Tutte queste carenze generano la sofferenza della sanità calabrese dove i quattro ospedali che mancano, prima o poi, saranno costruiti, ma intanto, appunto, mancano. Dove le liste d’attesa sono più difficili da abbattere dei muri antimigranti di Trump; dove i servizi dell’urgenza sono a rischio e generano rischi per i cittadini; dove quando muore qualcuno in ospedale come è successo l’altro giorno a Vibo alla povera Martina Piserà e al suo bambino, tutti si pongono la legittima domanda: “Sarà un caso di malasanità?” e, ad ogni buon conto, si aprono le inchieste della Procura e quelle interne della Asp.


Oggi a Catanzaro, siamo venuti a manifestare contro uno stato di cose che è nei fatti e per dare forza a una piattaforma che oggi verrà presentata al Prefetto. E, nei giorni successivi, chiederemo al presidente Occhiuto di riceverci per portare alla sua attenzione le numerose questioni sollevate. Nella logica (che lui stesso ha riconosciuto valida) dei cittadini che si muovono, constatano difetti e ritardi nel sistema, chiedono soluzioni dei problemi in tempi rapidi.

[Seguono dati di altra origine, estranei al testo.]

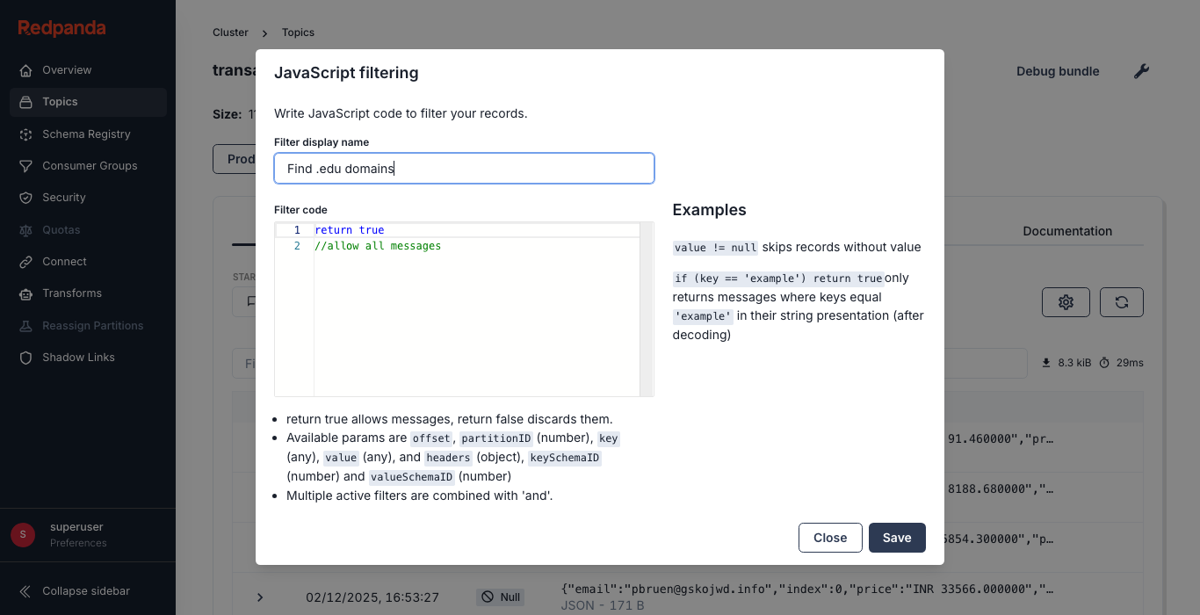Viewport: 1200px width, 615px height.
Task: Navigate to Consumer Groups
Action: tap(90, 165)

E il movimento che oggi scende in piazza, non ha intenzione di fermarsi. Le questioni calabresi verranno poste a chi governa la Calabria, ma anche a chi dirige la Sanità pubblica a livello nazionale collegandoci all’iniziativa di oltre 130 associazioni italiane intitolata: “Non possiamo restare in silenzio. La società civile per la sanità pubblica”. Chi ha dato vita a questa idea molto simile alla nostra (novembre 2024) mi ha raccontato che quando hanno cominciato non credevano di trovare tanto interesse e disponibilità: “Sembrava che stessero aspettando che qualcuno raccogliesse la loro sofferenza e la trasformasse in battaglia politica e sociale”.


Sapete? È un po’ quello che è successo a noi del Quotidiano. Molti ci hanno detto “grazie” per aver dato un luogo fisico (il giornale lo è) dove mettere insieme le loro istanze e far nascere una comunità pacificamente rivendicativa. Io penso che i comitati, i cittadini, le associazioni, i sindacati, fossero pronti; che qualcosa, partito da loro, già volasse nel cielo della Calabria. Noi abbiamo solo messo a disposizione un ramo su cui posarsi, andare a Catanzaro a farsi sentire e, poi, riprendere il volo.